Posted 26 September 2010 - 06:23 PM

WTF? I can't even use MS Office any more, which was installed on the computer by previous owner, and I don't have the disks.

#8 Gabrial

Gabrial

  • Members
  • 468 posts
  • OFFLINE
  •  
  • Local time:11:52 AM

Posted 26 September 2010 - 06:28 PM

So did you change ownership of the file to another account?

#9 rtxx

rtxx
  • Topic Starter

  • Members
  • 24 posts
  • OFFLINE
  •  
  • Local time:09:52 AM

Posted 26 September 2010 - 07:17 PM

Good catch, Gabrial. I've been paying more attention to permissions than to ownership, and up to your comment I had ownership of Owner's documents and settings listed under 'Administrators' . So I've now changed it so that Owner has taken ownership of all subfolders of C:\Documents and Settings\Owner.
However, that doesn't fix the problem.

#10 Gabrial

Gabrial

  • Members
  • 468 posts
  • OFFLINE
  •  
  • Local time:11:52 AM

Posted 26 September 2010 - 07:41 PM

Do you have access to a reference machine and check to see who the Owner should be in the profile directory? I'm on a FAT32 box or I'd check for you.

Edit: Also, if you can get access to an XP Pro, or a Win2k box you can copy the secedit.exe from the other system (it's called secedit32.exe on win2k) and use it to restore the default registry permissions only, by use of the additional command line option:

/areas REGKEYS

That way you can make sure your registry settings are permissive enough.

Edited by Gabrial, 26 September 2010 - 07:45 PM.


#11 cryptodan

cryptodan

    Bleepin Madman


  • Members
  • 21,868 posts
  • OFFLINE
  •  
  • Gender:Male
  • Location:Catonsville, Md
  • Local time:04:52 PM

Posted 26 September 2010 - 10:04 PM

On Windows XP there are 2 accounts generated one is the True Administrator created at install, and one user created at post install. The post install account will be part of the administrator group by default, but will be limited on what that account can do and cannot do.

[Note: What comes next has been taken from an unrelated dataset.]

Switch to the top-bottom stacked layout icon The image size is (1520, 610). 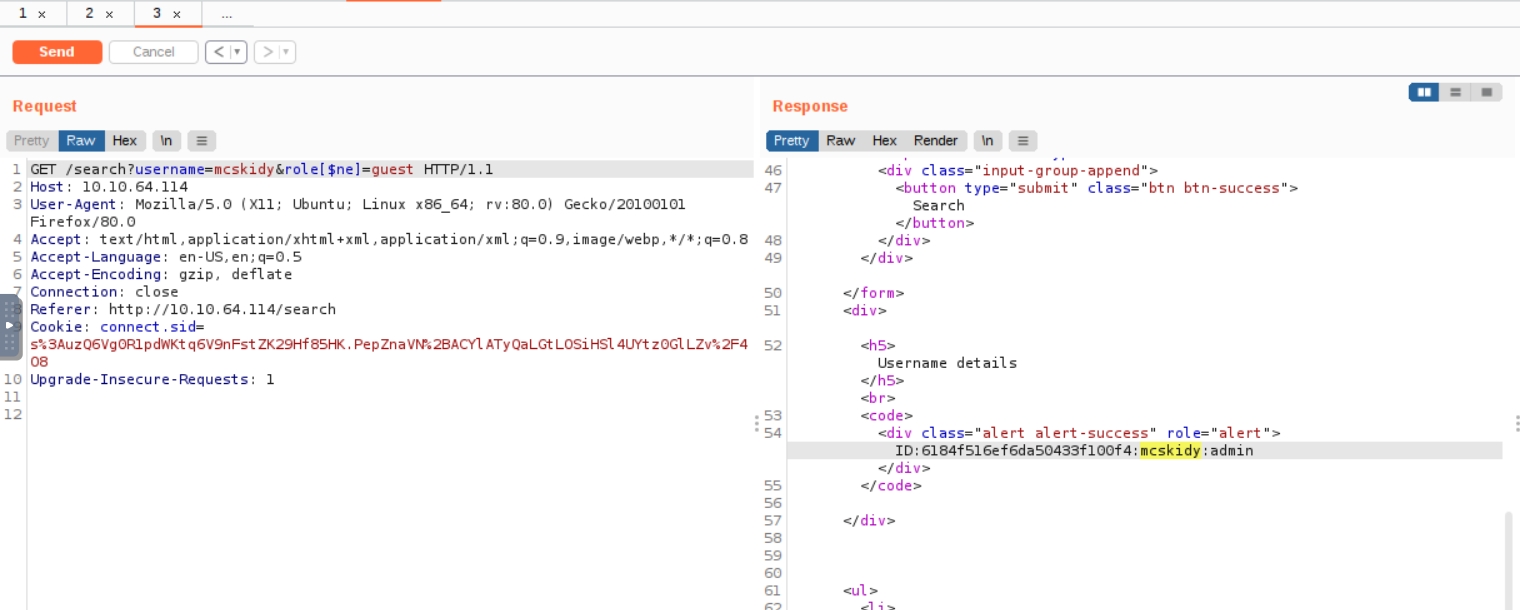1455,92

That could explain why you are seeing owner part of the administrator group. If you need to change the permissions you will need to log into the true administrator account, and change up the permissions that way.

Do you know what you did prior to encountering this issue?

What tool did you mess with when experimenting with the permissions?

#12 rtxx

rtxx
  • Topic Starter

  • Members
  • 24 posts
  • OFFLINE
  •  
  • Local time:09:52 AM

Posted 27 September 2010 - 12:37 PM

Cryptodan, the Builtin administrator IS available and I HAVE been using it to change settings to the Owner account. The problem is that I haven't yet come across the setting that fixes the issue. The Owner in this case is SUPPOSED to be an administrator. What I'm trying to find out is why is the Owner, despite being an admin, suddenly unable to do things that any administrator can do, and that the Owner used to be able to do?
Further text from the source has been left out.